**THE PROBLEM**
Keep only the lines of the listing that include the word "Task", and copy them.

------ MATERIAL SHOWN

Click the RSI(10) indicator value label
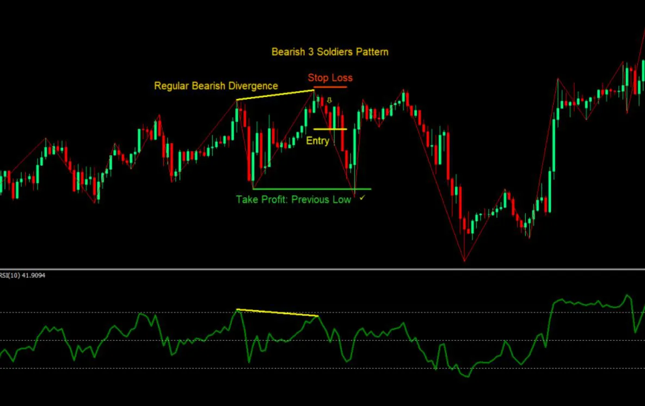Image resolution: width=645 pixels, height=406 pixels. click(23, 276)
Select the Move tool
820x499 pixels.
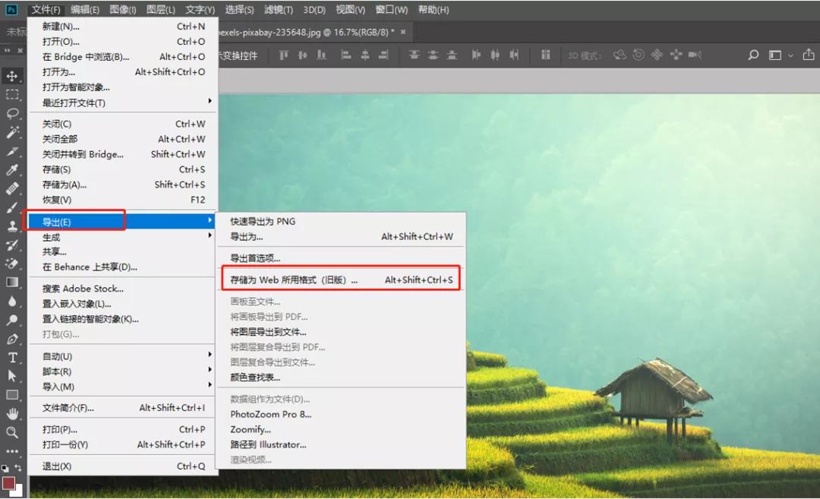(9, 76)
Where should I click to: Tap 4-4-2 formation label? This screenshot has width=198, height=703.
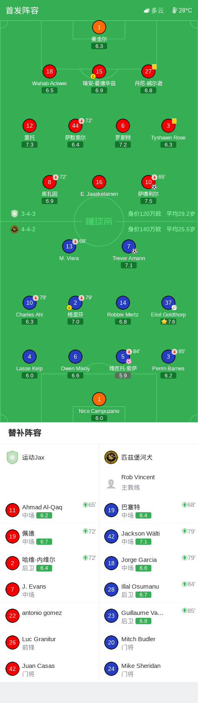pos(28,229)
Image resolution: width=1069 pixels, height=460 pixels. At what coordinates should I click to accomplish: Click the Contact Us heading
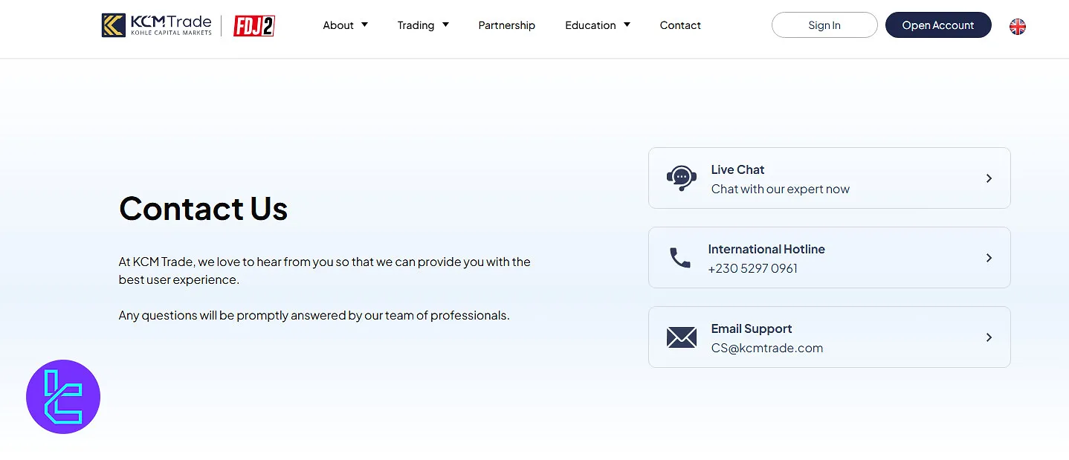click(x=203, y=209)
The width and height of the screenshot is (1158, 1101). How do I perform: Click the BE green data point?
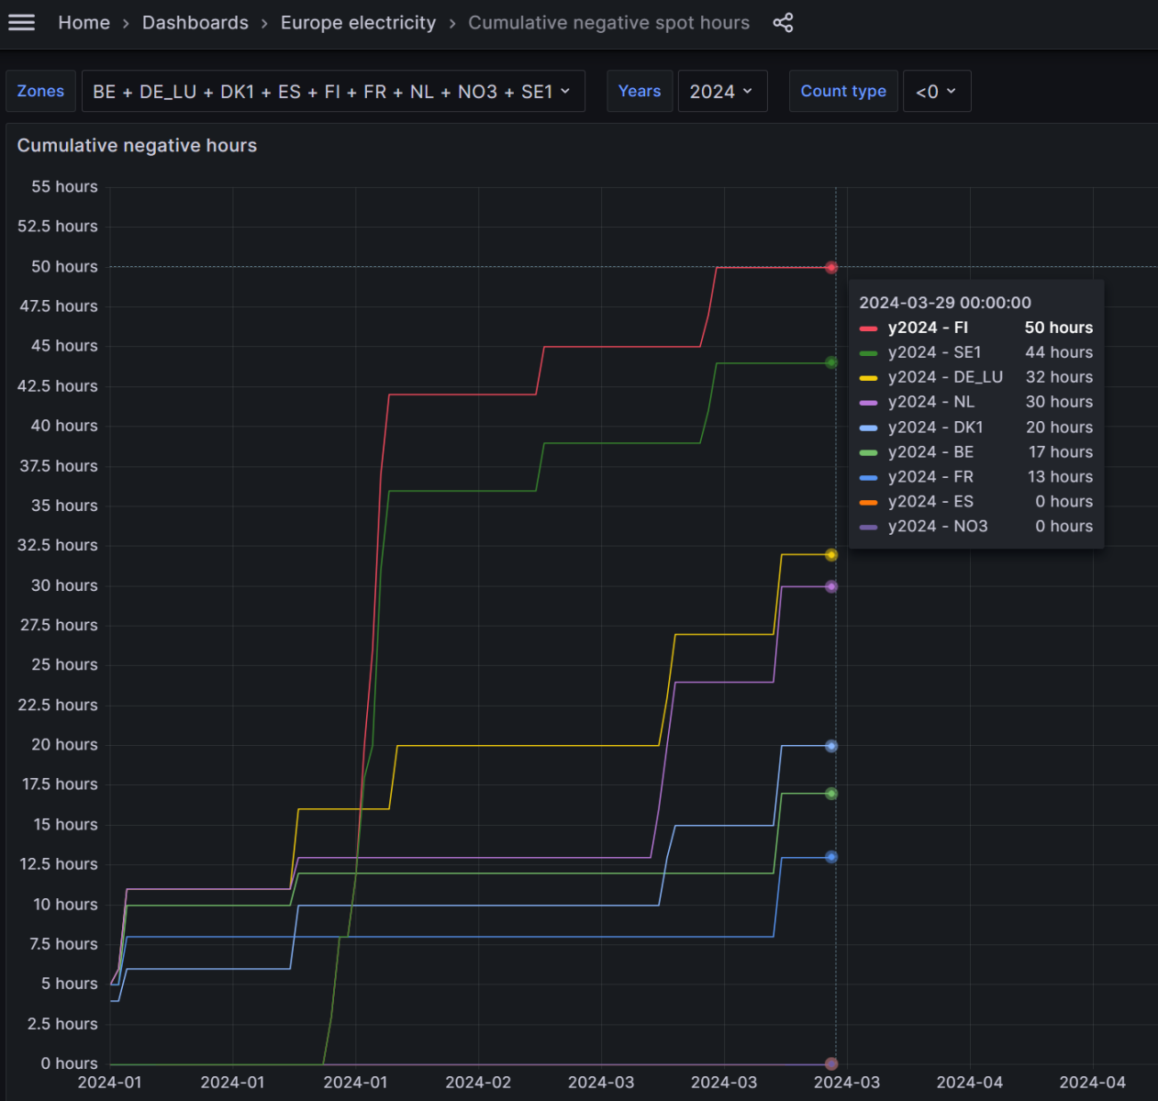click(x=831, y=794)
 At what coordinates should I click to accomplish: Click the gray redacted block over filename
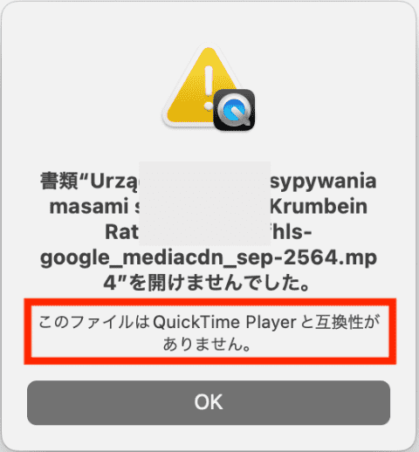pos(205,203)
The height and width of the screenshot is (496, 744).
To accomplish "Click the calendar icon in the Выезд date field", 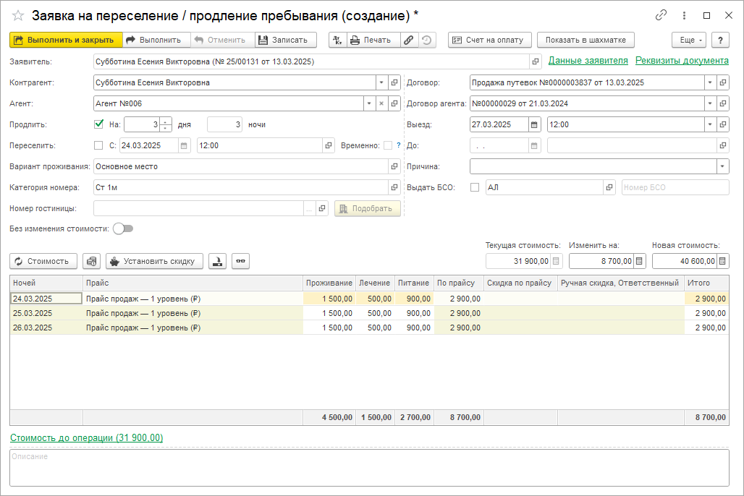I will tap(534, 124).
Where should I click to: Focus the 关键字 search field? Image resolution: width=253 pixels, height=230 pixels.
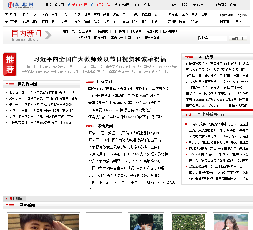212,38
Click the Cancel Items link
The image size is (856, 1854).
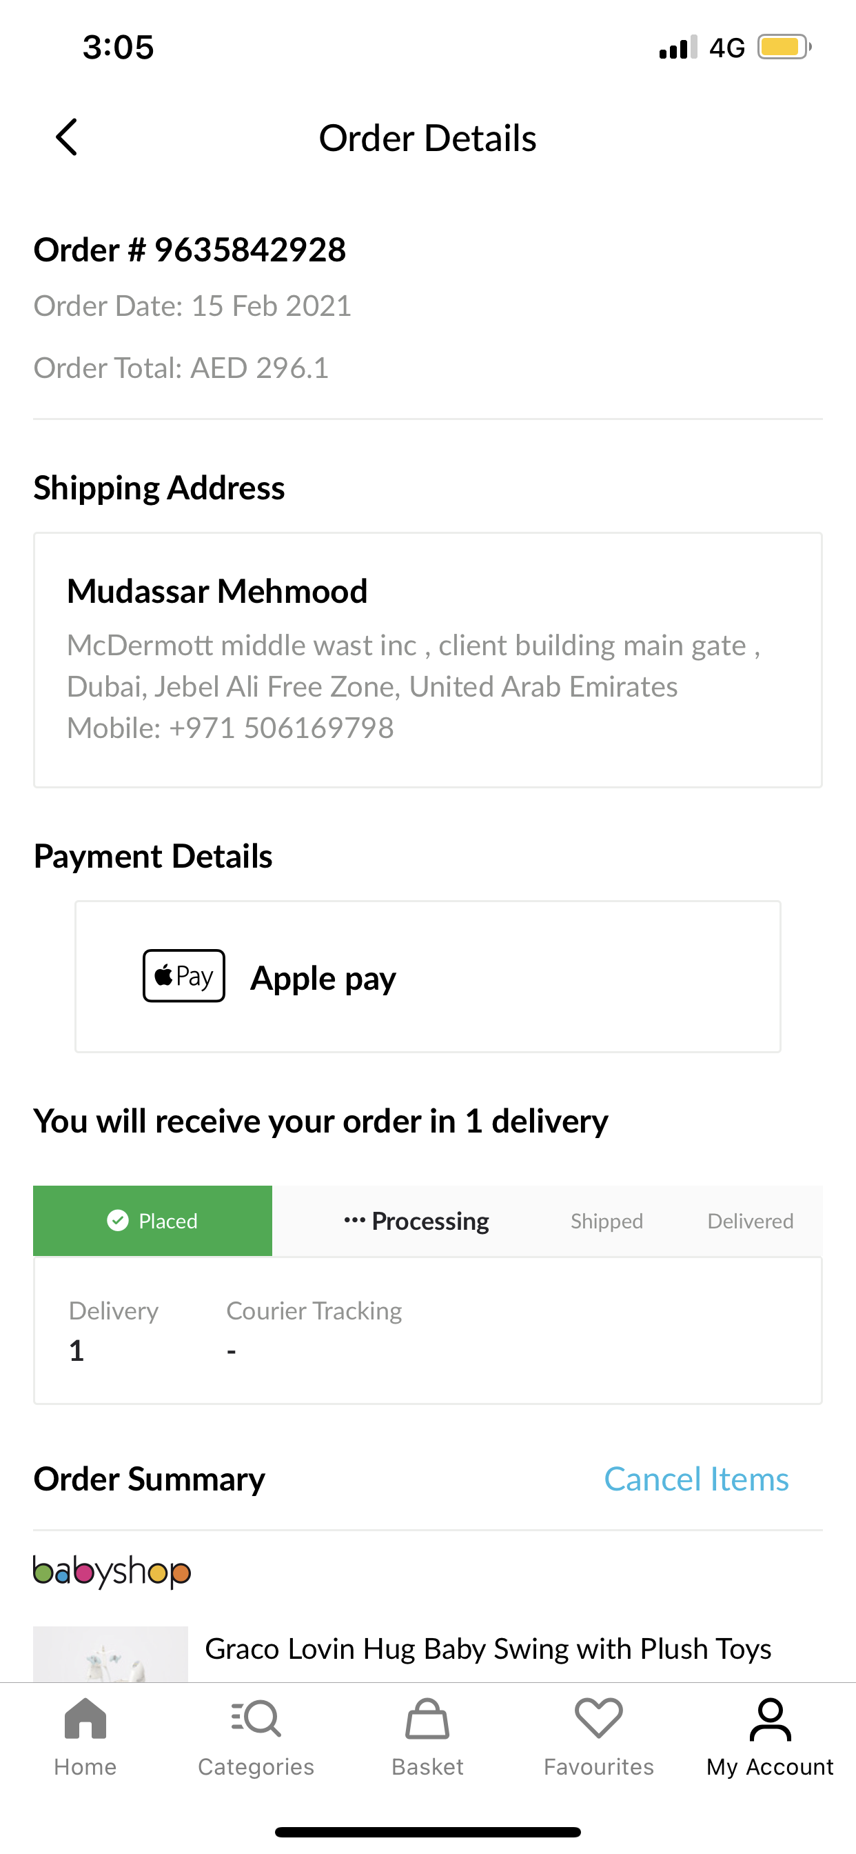point(696,1480)
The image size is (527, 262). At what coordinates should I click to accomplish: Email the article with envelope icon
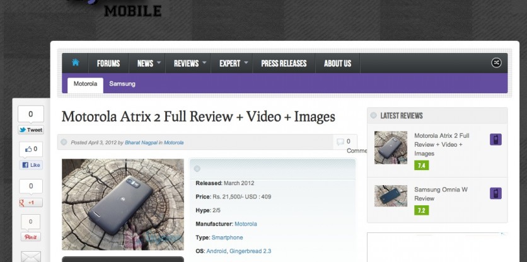tap(31, 256)
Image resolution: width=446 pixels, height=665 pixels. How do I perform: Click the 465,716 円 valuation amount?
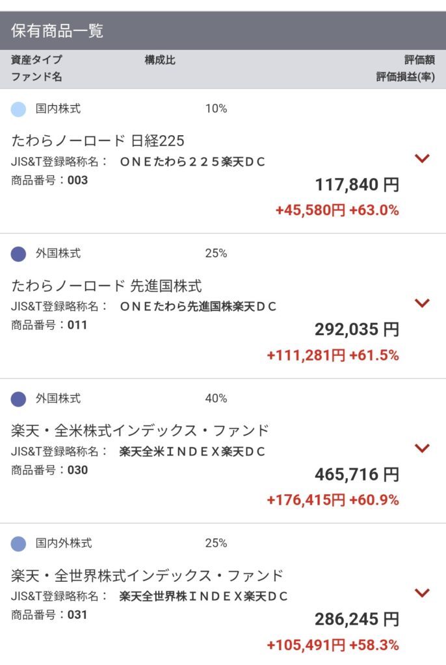coord(357,475)
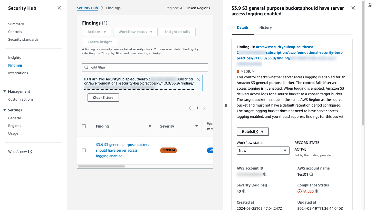Remove the ID filter using its X toggle
Image resolution: width=374 pixels, height=210 pixels.
pyautogui.click(x=198, y=79)
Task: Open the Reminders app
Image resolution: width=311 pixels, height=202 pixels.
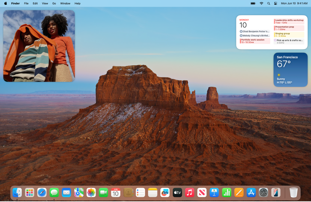Action: click(x=140, y=192)
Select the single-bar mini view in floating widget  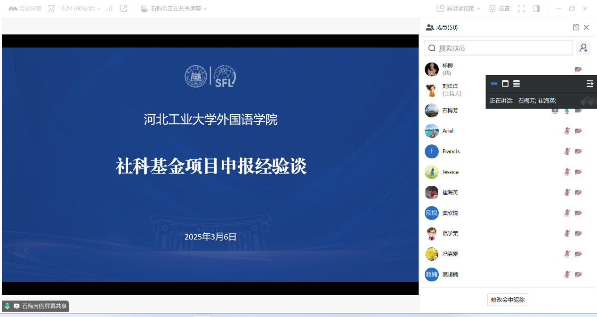click(494, 84)
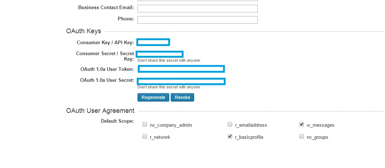Click the Business Contact Email input field
Screen dimensions: 385x168
point(197,8)
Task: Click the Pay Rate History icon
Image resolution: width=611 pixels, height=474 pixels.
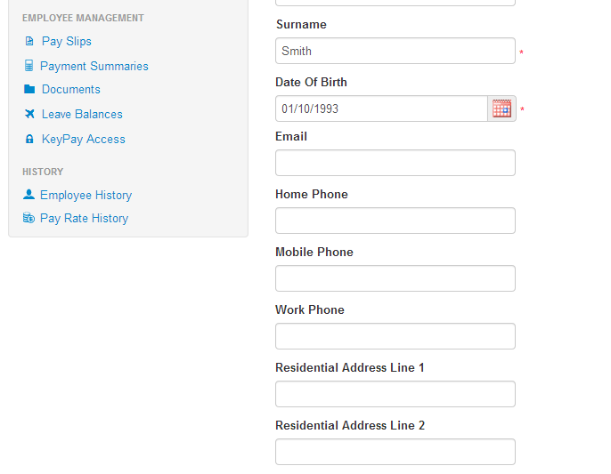Action: [x=29, y=219]
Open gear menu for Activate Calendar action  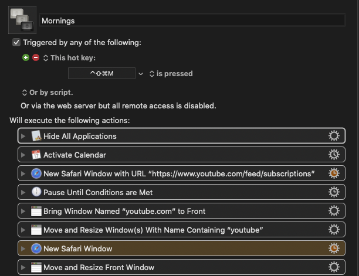pyautogui.click(x=334, y=155)
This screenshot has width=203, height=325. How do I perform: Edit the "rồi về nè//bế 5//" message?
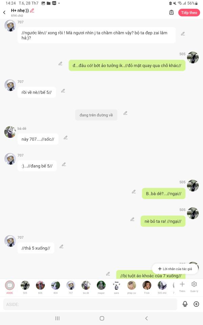coord(63,91)
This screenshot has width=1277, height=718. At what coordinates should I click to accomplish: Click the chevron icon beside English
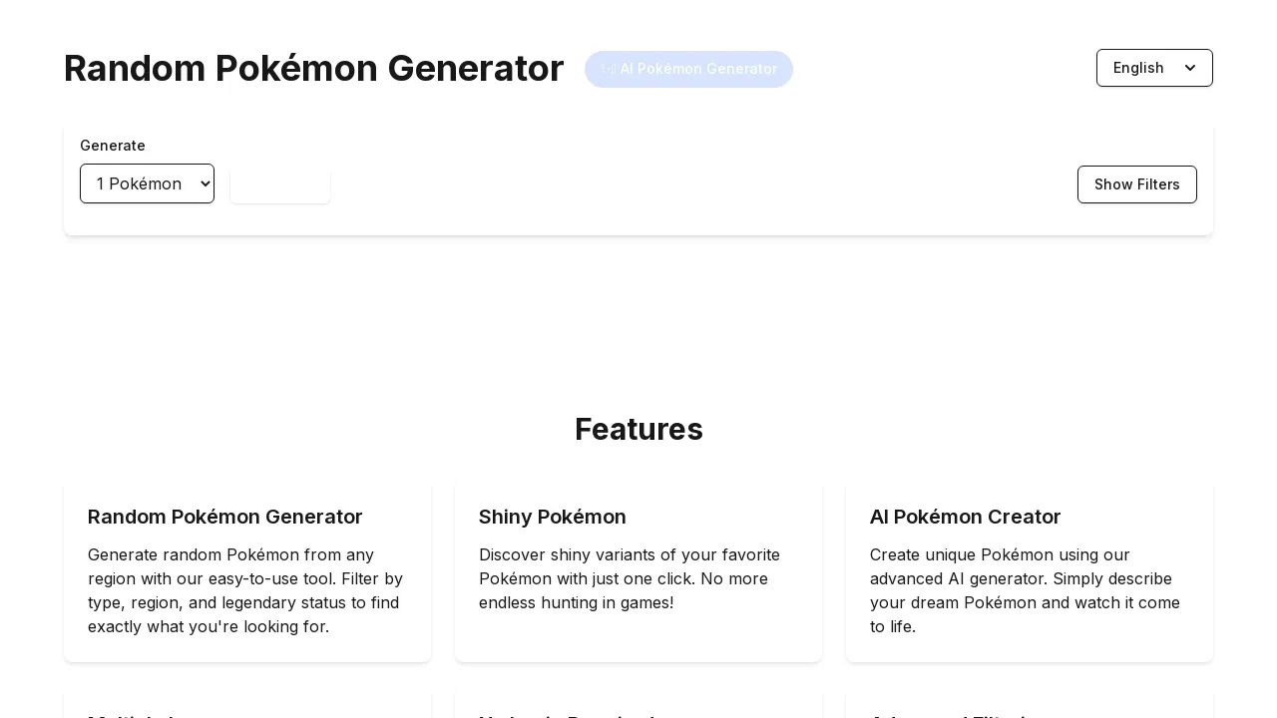1190,68
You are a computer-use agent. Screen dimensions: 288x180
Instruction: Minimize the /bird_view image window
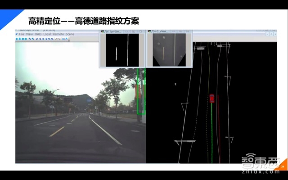click(173, 32)
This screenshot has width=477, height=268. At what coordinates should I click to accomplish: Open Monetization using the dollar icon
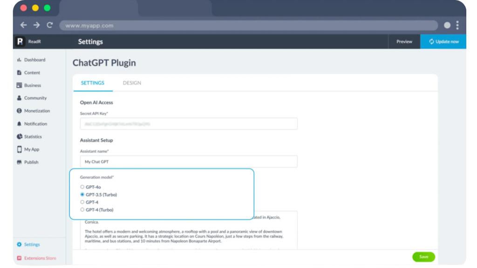(19, 111)
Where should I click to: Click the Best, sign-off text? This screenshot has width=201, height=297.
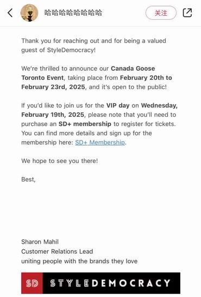[x=28, y=179]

------------

**WRITTEN ANSWER**
Task: Open the Reminders app
Task: Click the Pay Rate History icon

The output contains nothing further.